SPEAKER_02:Yeah, I think it's kind of funny. There's been data, data lakes, data mesh, data conversations for years. Yeah. Now there is a significant pressure point to do it right. And organizations that have organized their data, both structured and unstructured, there's there's a real payoff here with AI. And if it doesn't exist today, it is necessary to achieve the value out of AI. We're learning this firsthand in our own environments where we're building on against a particular use case, and it really isn't about the agent or or what have you, or or the tweaking of the agent. It's much more about the data substructure we're feeding it, and less is more has become a real interesting artifact of that. Curated data that has entity mappings, that shows up the right way, that is agent digestible, pays dividends as that agent evolves, and especially as you add additional agents and you try to get them to work together, becomes a real challenge of context engineering to use the term. And um, as Chris mentioned, um like AI literacy, how do you actually interact with all these things or or what have you, you know, seeds fast to that idea of context engineering, not just the prompt of the user, but the trigger, perhaps we'll call it, but then also the system prompt that is with the agent that is defining its goal, and then of course all the data that it's actually working with as a part of that particular use case.
SPEAKER_03:Yeah. And apologies, Sierra, are you saying contact engineering? Context. Context. Okay, yeah, just describe a little bit more context engineering.
SPEAKER_02:Yeah, context engineering is a big kind of an umbrella term for building the world around uh one or more agents, or really AI in general.
SPEAKER_04:Yeah.
SPEAKER_02:I I kind of jokingly refer to this at our AI days for those that have seen a TV show like Young Sheldon, that has a you know, brilliant young man, super, super smart with the books. He's brilliant as a PhD level, you know, even as a 10-year-old or what have you, but he doesn't understand the world around him. Right. Uh context engineering for me is let's build what the agent, what the AI understands as the world around it in very deliberate terms, so of course it can help make the right decisions and act accordingly on our behalf.

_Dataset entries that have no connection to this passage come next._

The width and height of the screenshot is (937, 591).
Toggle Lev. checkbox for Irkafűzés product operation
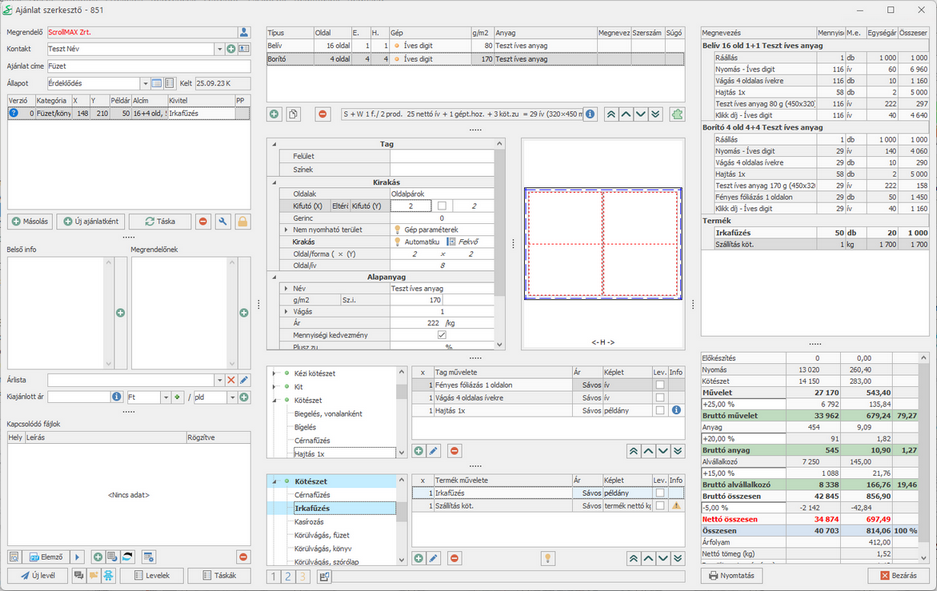click(x=659, y=493)
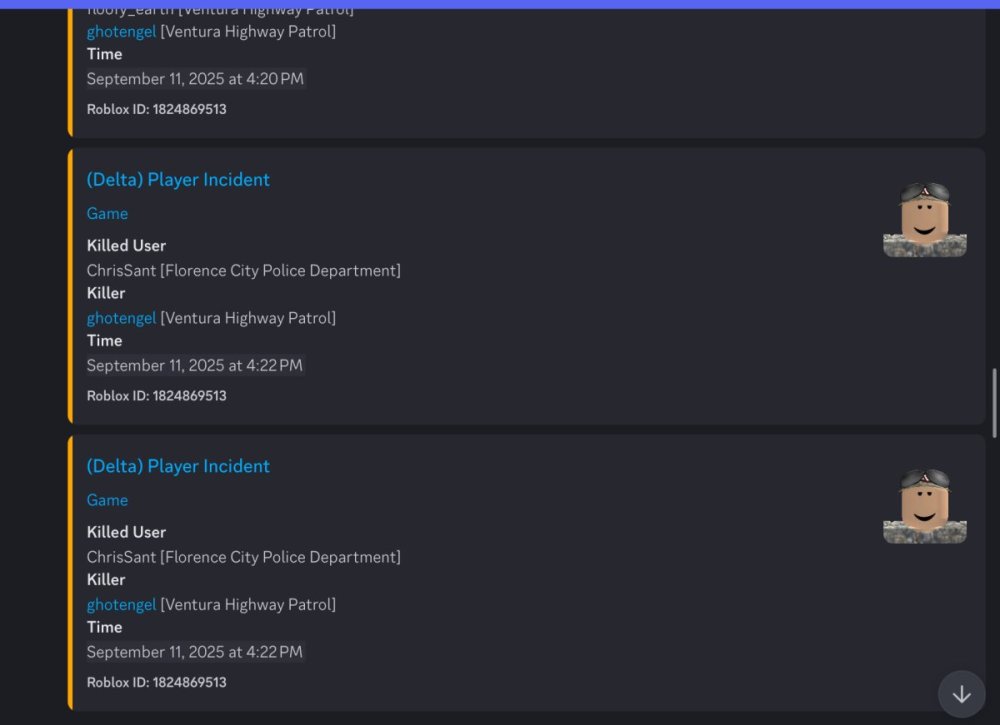This screenshot has width=1000, height=725.
Task: Click the Roblox ID footer of the last embed
Action: click(156, 682)
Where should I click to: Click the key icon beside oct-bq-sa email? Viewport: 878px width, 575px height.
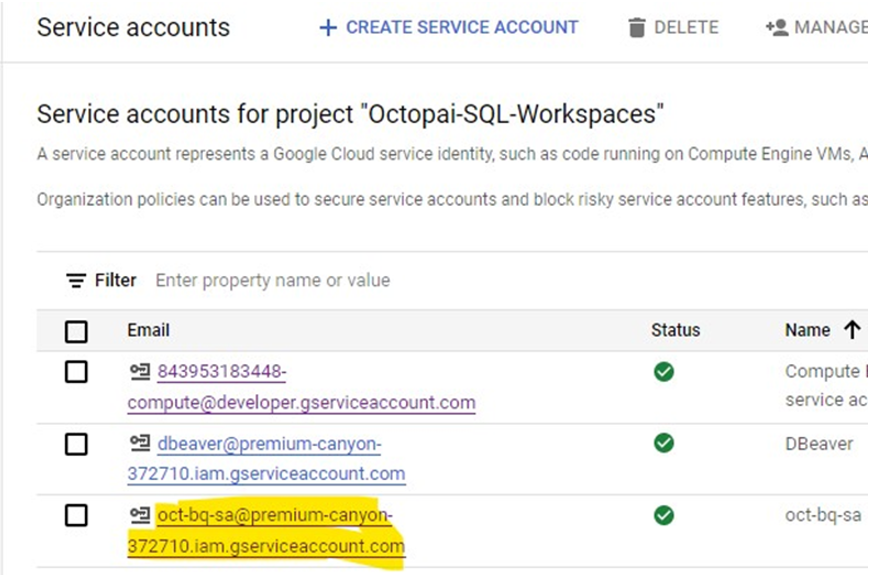[x=139, y=516]
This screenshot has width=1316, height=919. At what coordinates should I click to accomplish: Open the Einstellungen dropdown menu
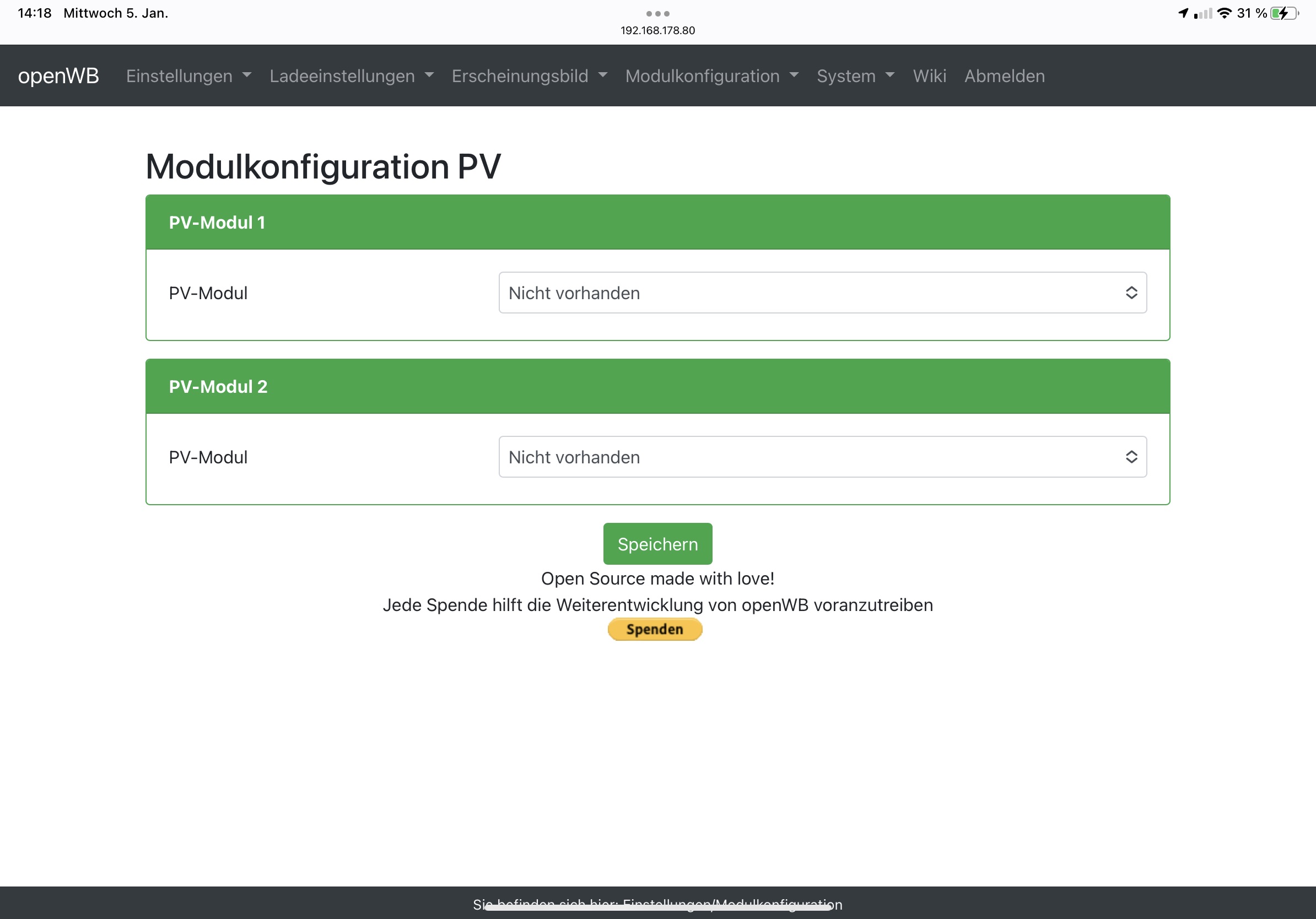188,75
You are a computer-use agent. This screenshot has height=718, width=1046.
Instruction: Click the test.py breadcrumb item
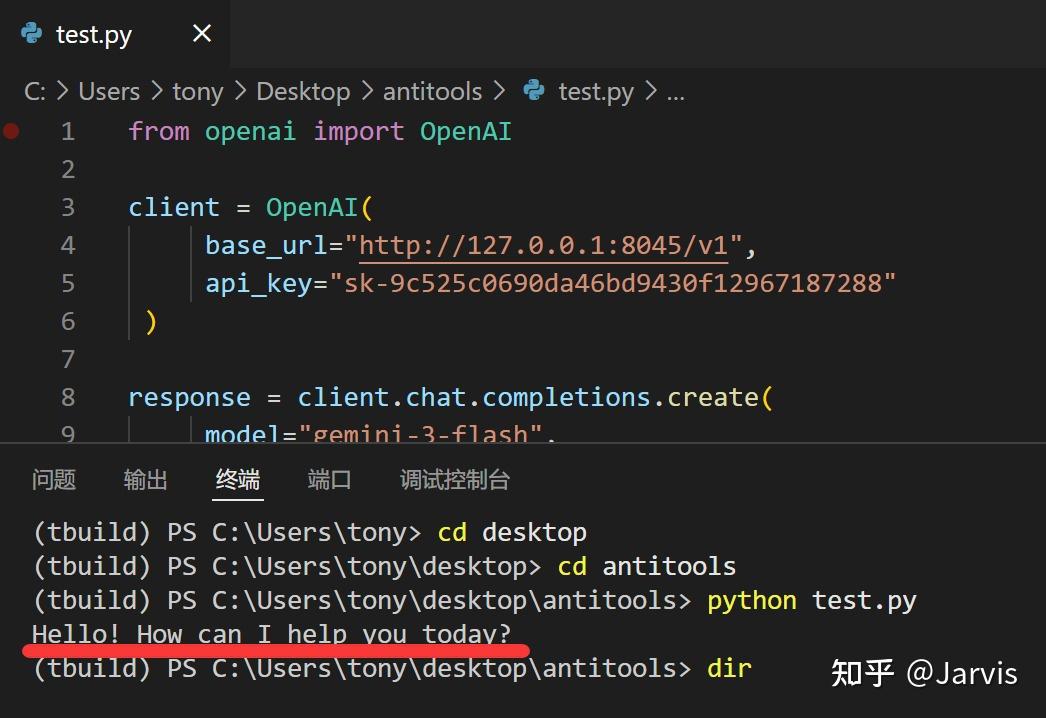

SPEAKER_03:And Chris, are you are you are you thinking that in regards to context engineering, is that more on like the user and the prompting, or does that even have to do a lot with data structure and and how organizations are are organizing their data so that the context might be you know a little bit baked in?
SPEAKER_01:Well, you know, it's it they go hand in hand, in my in my opinion. I mean, you can't really you really achieve the objectives that you want to without that data having a lot of a lot of sanitization, a lot of cleansing behind it. So there was an article that came out that said MIT said 80% of these projects are failing. And and everybody in the industry said, you know, no, that if you really look at it, the reason they failed is that they didn't have the right data underneath them. And and that was the reason. So we very much look at that data cleansing side. Now back to the context engineering side. Absolutely, as these things get smarter, they're gonna accumulate more data they can resp they can respond to. So I think that's gonna make it better and the engine's gonna run more efficiently. So I I think overall that's just gonna continue to drive it. But unstructured data is almost the the enemy of quality AI projects, it feels like in some of these cases, because you just have to be able to gather it together and make sure that it's accomplishing what you want to with the project.
SPEAKER_02:Well, and perhaps one of the things we're we're finding quickly is what data do I need versus what data do I have is an interesting way to look at it. Because we all have too much data, arguably, all over the place. Yeah. Do we have the right data to feed this particular AI agent? And then can we use the output of that to measure success? You know, can we see the feedback loop that's occurring? Are we able to measure the data to see if the agent is successful or not? Building measurement into the agent, building that idea of that feedback loop is a critical aspect that if you don't start with it, it becomes pretty difficult to troubleshoot all the various hallucinations and odd stuff that occurs. Yeah. And it all points back to simplification.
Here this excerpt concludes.